Sikkim Gorkha Jagaran Sangh
- Abbreviation: SGJS
- Formation: 2015
- Type: Social organization
- Headquarters: Namchi, Sikkim
- Location: India;
- Region served: Sikkim
- Members: Both institutional and individual memberships
- Official language: Nepali
- President: K.B. Rai

= Sikkim Gorkha Jagaran Sangh =

Sikkim Gorkha Jagaran Sangh (सिक्किम गोर्खा जागरण संघ; translation: Sikkim Gorkha Awakening Association) is a non-government state-level organization of Gorkha ethnic group of Sikkim.

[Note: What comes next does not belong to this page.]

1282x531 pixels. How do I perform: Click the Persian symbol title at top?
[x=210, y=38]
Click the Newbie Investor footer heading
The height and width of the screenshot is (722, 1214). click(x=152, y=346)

Sikkim Gorkha Jagaran Sangh was established in 2015. It has its headquarters at Namchi, in the South district of Sikkim and unit offices in almost all the regions of Sikkim. Its Working President is K.B. Rai and its Secretary General is B.B. Tamang.

== Vision ==
The Sikkim Gorkha Jagaran Sangh is committed to the vision of a Sikkimese Gorkha society in Sikkim, recognized and accepted as a dignified, cultured and patriotic society at par with any other civilized modern Indian society enjoying the full rights and privileges enshrined in the Indian Constitution.

== Mission ==
The Sikkim Gorkha Jagaran Sangh is committed to the task of bonding each and every member of the Gorkha community in Sikkim, unified body through systematic planning and orientation, thereby strengthening and guiding them in all aspects of their social, cultural, educational, economic and political growth.

== Demands ==
Sikkim Gorkha Jagaran Sangh has identified following issues of the Sikkimese Indian Gorkhas to be resolved at the state level and the national level:

1. Proportionate seat reservation in the State assembly based on population. Amendment of Representation of the People's Act RPA 1980.
2. Amendment of Revenue Order No. 1, an old law so that land can be purchased and sold among Gorkha, Bhutia & Lepcha who are SSC & CoI holders.
3. The geographical history of the Gorkhas predating 1642, linked with the true identity of the Gorkhas, which evidences the Gorkhas as original inhabitants of Sikkim to be taught in Schools, Colleges and Universities by introducing regular curriculum.
4. Restoring the original names of natural places having names in Gorkha/Nepali language like Kanchenjunga, Bhaley Dhunga etc. which have been renamed to Bhutia Language through Gazette Notification in 2001.

== Membership ==
The Sikkim Gorkha Jagaran Sangh has both institutional and individual memberships. Many cultural, literary and social organizations are associated with it. The Sangh also has individuals in its rolls, including eminent political leaders, litterateurs, cultural personalities, academics and professionals. Its main membership - and its strength - however, remains the mass of common people who aspire to be active players in the progress of India.